#### To be done:
**1)** Answer each question from the forum thread about the rifle.
(a) What motif is engraved on the brass trigger guard?
(b) Where is the ramrod stored?
(c) Whom does riverdiver thank for a great thread?
**2)** Using the forum thread about the rifle, explain why riverdiver posted no pictures of the buttstock area.
**3)** Carry on the forum thread about the rifle from the point at which it stops.

#### Given passage:
——
HEY SURFACE, I DID GET IT A LITTLE CLEANER. ILL POST A PICTURE FOR YOU IN A BIT....


----------



## riverdiver (Feb 18, 2010)

Hey juda and surfaceone,

 I finally got around to some pictures of the rifle, the battery on my cam died before I got any shots of the butstock area, here are the rest, enjoy and thanks again judu for a great thread.


----------



## riverdiver (Feb 18, 2010)

Awesome engraved brass trigger guard with sun motif.


----------



## riverdiver (Feb 18, 2010)

Trigger and hammer assembly


----------



## riverdiver (Feb 18, 2010)

Other side of hammer area


----------



## riverdiver (Feb 18, 2010)

The working end with ramrod


----------



## riverdiver (Feb 18, 2010)

Ramrod stored under barrel


----------



## judu (Feb 18, 2010)

wow! ...thats incredible.i guess with it buried in the substate it was able to keep intact like that.really cool.


----------



## surfaceone (Feb 21, 2010)
——
#### Stored rows:

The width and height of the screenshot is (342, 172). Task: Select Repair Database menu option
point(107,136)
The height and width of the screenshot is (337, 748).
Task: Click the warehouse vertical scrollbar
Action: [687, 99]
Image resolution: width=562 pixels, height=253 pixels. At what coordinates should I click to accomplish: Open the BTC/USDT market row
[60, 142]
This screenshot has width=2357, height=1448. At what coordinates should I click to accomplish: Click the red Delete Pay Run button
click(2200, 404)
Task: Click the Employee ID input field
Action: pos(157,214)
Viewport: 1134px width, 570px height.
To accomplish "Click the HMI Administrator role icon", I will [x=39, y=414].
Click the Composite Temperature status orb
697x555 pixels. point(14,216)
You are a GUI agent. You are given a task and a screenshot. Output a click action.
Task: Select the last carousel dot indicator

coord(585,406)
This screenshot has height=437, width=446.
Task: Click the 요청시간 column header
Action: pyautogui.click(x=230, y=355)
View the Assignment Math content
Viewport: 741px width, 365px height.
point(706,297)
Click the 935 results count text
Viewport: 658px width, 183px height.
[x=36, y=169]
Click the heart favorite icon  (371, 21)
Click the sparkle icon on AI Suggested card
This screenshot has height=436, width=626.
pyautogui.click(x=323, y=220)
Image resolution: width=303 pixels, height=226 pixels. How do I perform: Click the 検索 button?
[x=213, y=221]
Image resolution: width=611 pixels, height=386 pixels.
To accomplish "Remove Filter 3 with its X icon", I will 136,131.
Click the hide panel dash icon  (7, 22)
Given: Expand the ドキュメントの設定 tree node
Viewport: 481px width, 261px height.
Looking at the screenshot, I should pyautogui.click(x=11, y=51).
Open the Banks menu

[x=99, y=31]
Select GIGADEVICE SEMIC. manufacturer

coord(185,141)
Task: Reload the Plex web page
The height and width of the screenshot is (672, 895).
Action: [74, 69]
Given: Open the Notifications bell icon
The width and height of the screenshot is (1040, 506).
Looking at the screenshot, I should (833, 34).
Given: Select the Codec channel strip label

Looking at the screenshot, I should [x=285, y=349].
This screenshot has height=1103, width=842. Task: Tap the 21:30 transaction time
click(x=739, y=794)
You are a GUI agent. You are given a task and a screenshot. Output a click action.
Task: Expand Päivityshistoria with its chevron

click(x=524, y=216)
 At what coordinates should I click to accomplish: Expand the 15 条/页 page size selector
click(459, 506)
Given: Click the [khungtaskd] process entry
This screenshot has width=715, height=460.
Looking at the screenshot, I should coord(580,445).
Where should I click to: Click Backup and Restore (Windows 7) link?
——
#### Results for the exercise:
**1)**
(a) A sun motif.
(b) Under the barrel.
(c) judu.

**2)** The battery in riverdiver's camera died before any shots of the buttstock area could be taken. The remaining pictures were posted.

**3)**
Hey Matt and Dan,

 I kinda lost track of this thread. Matt, that is a fantastic find, plain and simple. Did your gunsmith have a date for that rifle? I'm assuming it is rifled, and is it a flintlock? I hope you can get a history of that colonial gunsmith. Amazing that it survived at all, phargin phenomenal that it is in such great shape. Was the bottom peat like, where he found it?


----------



## riverdiver (Feb 21, 2010)

Hi surfaceone,

 The rifle is dated to 1850 and is a cap and ball percussion, it was recovered from a peat like bottom with a high tannic acid level and very low oxygen content thus preserving it.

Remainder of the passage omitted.